We were regularly amazed at how things seemed to work out for our little calendar. It was like our message had come at just the right time, and maybe it had! It gave rise to a saying I would use when some spectacular coincidence would miraculously lift us up to the next level: God smiles on the Warwick Rowers.
This wasn’t about believing in God, necessarily, but about some vaguer idea that things work out if you do the right thing. It is an idea that has helped me to challenge my queer disillusionment with spirituality, something that I now see was a product of organised religion – which might be better termed religion organised by and for straight men. There may be fundamental truths that we cannot see, and that nobody owns the copyright on the truth.
Over the last few years there have been moments when it has felt like God was not smiling on us anymore. Had we done something wrong? Was our message getting old? Had people moved on to new and more exciting ideas? Were we annoyingly hard to define within a new and increasingly polarised debate about sexuality, nudity, consent and abuse? Maybe it was time to shut up and go home. We may never know the answer to those questions, but we have certainly learned not to quit the road just because we got a puncture. On the contrary, we have learned that the hardships of the journey can be the help you need.
There has not been a moment during the last 14 years that did not teach us something. On a global voyage that included stops in Los Angeles, New York, Miami, Sydney, Marbella and, of course, around our birthplace in England’s West Midlands, we came to see that being a gay/straight alliance was a good start but was no longer enough: we had to reflect greater diversity on camera and off. Since 2019 we have been working to become a more inclusive project that features athletes from a wide range of sports sexualities, ethnicities, and age groups. Our team behind the camera was always fairly diverse, and has grown even more so.

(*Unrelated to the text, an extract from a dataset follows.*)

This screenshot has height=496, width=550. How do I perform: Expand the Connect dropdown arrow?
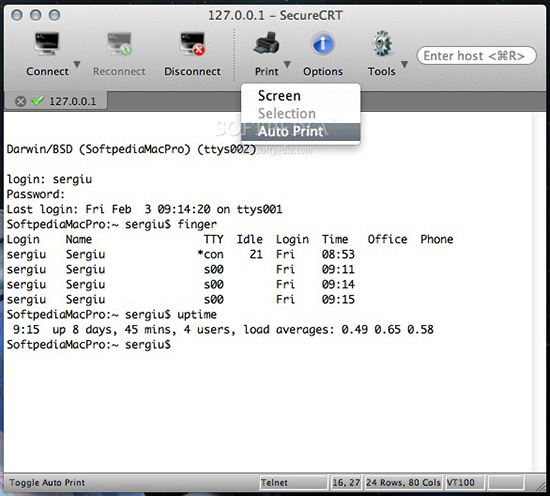(77, 64)
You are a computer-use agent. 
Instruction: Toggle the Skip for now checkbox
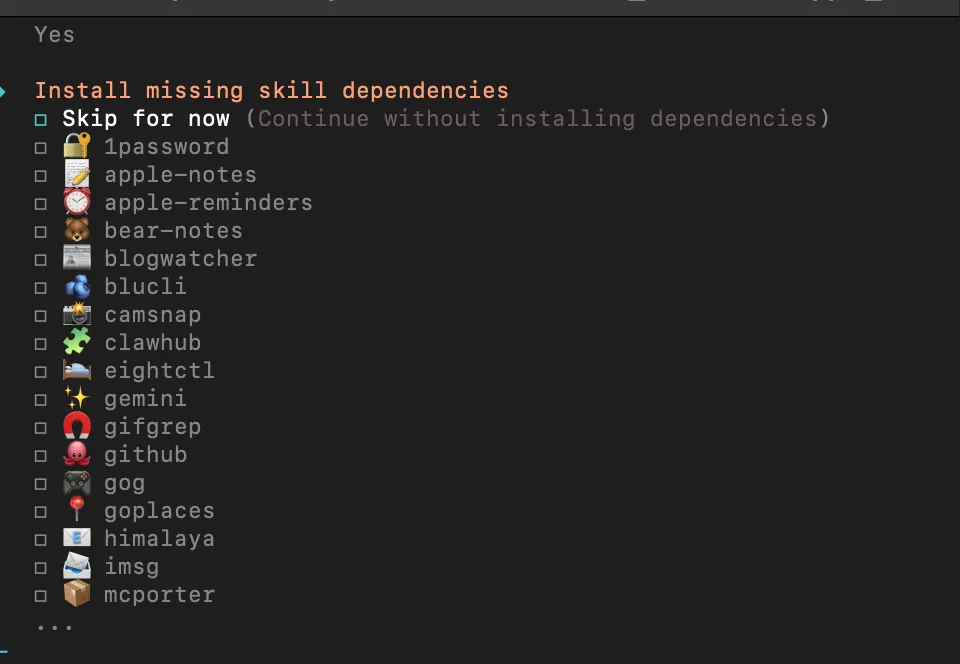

Our message has also broadened from challenging homophobia. Homophobia is one product of narrowly defined rules of masculinity that have determined who has power. These rules have excluded many of us from a full life with a whole range of excuses, including our sexuality, our birth sex, our ethnicity, and our economic status. Those of us who have been affected by these rules have been out there for a while, fighting for a fairer slice of the pie. It is why we are currently celebrating Pride Month, and long may that continue, because the battle is far from over.
The Warwick Rowers proved the power of allyship, but we came to see how allyship can reinforce privilege: we support you, but we are still not you. We saw the need to focus less on what divides us and more on what we have in common. The rest of us have learned to demand more rights; too many straight men have not learned how many rights they already have! We became determined to promote healthier masculinities by making men more conscious of their privilege. And, crucially, by helping them to see that privilege comes at a price. Prince Harry has recently been helping us with this, though coincidentally as far as I know!